## INSTRUCTIONS TO FOLLOW
Transcribe the records underneath word for word, and leave no line out.

## PROVIDED DATA
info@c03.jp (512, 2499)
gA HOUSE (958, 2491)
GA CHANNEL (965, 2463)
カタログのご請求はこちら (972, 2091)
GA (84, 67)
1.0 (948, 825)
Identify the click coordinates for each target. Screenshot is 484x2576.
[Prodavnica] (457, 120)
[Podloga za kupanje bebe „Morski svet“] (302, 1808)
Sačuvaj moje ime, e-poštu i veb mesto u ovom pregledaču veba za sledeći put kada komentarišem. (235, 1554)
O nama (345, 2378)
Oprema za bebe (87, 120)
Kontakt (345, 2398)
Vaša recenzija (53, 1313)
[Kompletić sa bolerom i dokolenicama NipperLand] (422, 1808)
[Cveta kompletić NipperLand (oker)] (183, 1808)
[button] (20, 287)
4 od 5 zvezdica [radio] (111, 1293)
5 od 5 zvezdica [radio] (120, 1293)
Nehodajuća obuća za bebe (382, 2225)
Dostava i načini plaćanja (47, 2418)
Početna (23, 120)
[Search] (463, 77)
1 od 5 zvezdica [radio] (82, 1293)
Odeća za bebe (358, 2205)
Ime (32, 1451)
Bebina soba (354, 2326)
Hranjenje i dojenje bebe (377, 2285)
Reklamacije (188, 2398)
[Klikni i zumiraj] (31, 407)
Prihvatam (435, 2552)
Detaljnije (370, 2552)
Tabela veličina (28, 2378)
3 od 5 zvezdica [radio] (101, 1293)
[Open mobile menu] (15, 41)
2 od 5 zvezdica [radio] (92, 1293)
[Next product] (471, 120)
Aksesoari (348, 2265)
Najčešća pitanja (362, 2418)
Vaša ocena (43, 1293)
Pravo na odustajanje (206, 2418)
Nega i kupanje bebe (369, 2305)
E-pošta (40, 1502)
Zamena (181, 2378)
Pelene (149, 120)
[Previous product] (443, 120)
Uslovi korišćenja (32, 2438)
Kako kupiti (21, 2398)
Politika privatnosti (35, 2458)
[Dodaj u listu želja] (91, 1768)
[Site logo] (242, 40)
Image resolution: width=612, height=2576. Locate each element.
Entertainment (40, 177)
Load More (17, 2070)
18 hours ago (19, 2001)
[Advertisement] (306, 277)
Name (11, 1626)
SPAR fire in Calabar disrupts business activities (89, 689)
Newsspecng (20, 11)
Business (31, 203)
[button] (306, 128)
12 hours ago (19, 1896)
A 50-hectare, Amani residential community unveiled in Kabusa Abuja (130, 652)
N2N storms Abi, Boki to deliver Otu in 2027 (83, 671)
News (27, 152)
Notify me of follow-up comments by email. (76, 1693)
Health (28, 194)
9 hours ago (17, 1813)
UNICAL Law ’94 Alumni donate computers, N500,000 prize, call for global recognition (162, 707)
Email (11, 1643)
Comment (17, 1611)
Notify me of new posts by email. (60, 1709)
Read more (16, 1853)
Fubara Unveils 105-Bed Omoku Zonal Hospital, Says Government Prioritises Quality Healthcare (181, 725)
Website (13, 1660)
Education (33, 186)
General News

## SOLUTION TO THE EXERCISE
info@c03.jp (512, 2499)
gA HOUSE (958, 2491)
GA CHANNEL (965, 2463)
カタログのご請求はこちら (972, 2091)
GA (84, 67)
1.0 (948, 825)
Identify the click coordinates for each target. Screenshot is 484x2576.
[Prodavnica] (457, 120)
[Podloga za kupanje bebe „Morski svet“] (302, 1808)
Sačuvaj moje ime, e-poštu i veb mesto u ovom pregledaču veba za sledeći put kada komentarišem. (235, 1554)
O nama (345, 2378)
Oprema za bebe (87, 120)
Kontakt (345, 2398)
Vaša recenzija (53, 1313)
[Kompletić sa bolerom i dokolenicama NipperLand] (422, 1808)
[Cveta kompletić NipperLand (oker)] (183, 1808)
[button] (20, 287)
4 od 5 zvezdica [radio] (111, 1293)
5 od 5 zvezdica [radio] (120, 1293)
Nehodajuća obuća za bebe (382, 2225)
Dostava i načini plaćanja (47, 2418)
Početna (23, 120)
[Search] (463, 77)
1 od 5 zvezdica [radio] (82, 1293)
Odeća za bebe (358, 2205)
Ime (32, 1451)
Bebina soba (354, 2326)
Hranjenje i dojenje bebe (377, 2285)
Reklamacije (188, 2398)
[Klikni i zumiraj] (31, 407)
Prihvatam (435, 2552)
Detaljnije (370, 2552)
Tabela veličina (28, 2378)
3 od 5 zvezdica [radio] (101, 1293)
[Open mobile menu] (15, 41)
2 od 5 zvezdica [radio] (92, 1293)
[Next product] (471, 120)
Aksesoari (348, 2265)
Najčešća pitanja (362, 2418)
Vaša ocena (43, 1293)
Pravo na odustajanje (206, 2418)
Nega i kupanje bebe (369, 2305)
E-pošta (40, 1502)
Zamena (181, 2378)
Pelene (149, 120)
[Previous product] (443, 120)
Uslovi korišćenja (32, 2438)
Kako kupiti (21, 2398)
Politika privatnosti (35, 2458)
[Dodaj u listu želja] (91, 1768)
[Site logo] (242, 40)
Image resolution: width=612, height=2576. Locate each element.
Entertainment (40, 177)
Load More (17, 2070)
18 hours ago (19, 2001)
[Advertisement] (306, 277)
Name (11, 1626)
SPAR fire in Calabar disrupts business activities (89, 689)
Newsspecng (20, 11)
Business (31, 203)
[button] (306, 128)
12 hours ago (19, 1896)
A 50-hectare, Amani residential community unveiled in Kabusa Abuja (130, 652)
N2N storms Abi, Boki to deliver Otu in 2027 (83, 671)
News (27, 152)
Notify me of follow-up comments by email. (76, 1693)
Health (28, 194)
9 hours ago (17, 1813)
UNICAL Law ’94 Alumni donate computers, N500,000 prize, call for global recognition (162, 707)
Email (11, 1643)
Comment (17, 1611)
Notify me of new posts by email. (60, 1709)
Read more (16, 1853)
Fubara Unveils 105-Bed Omoku Zonal Hospital, Says Government Prioritises Quality Healthcare (181, 725)
Website (13, 1660)
Education (33, 186)
General News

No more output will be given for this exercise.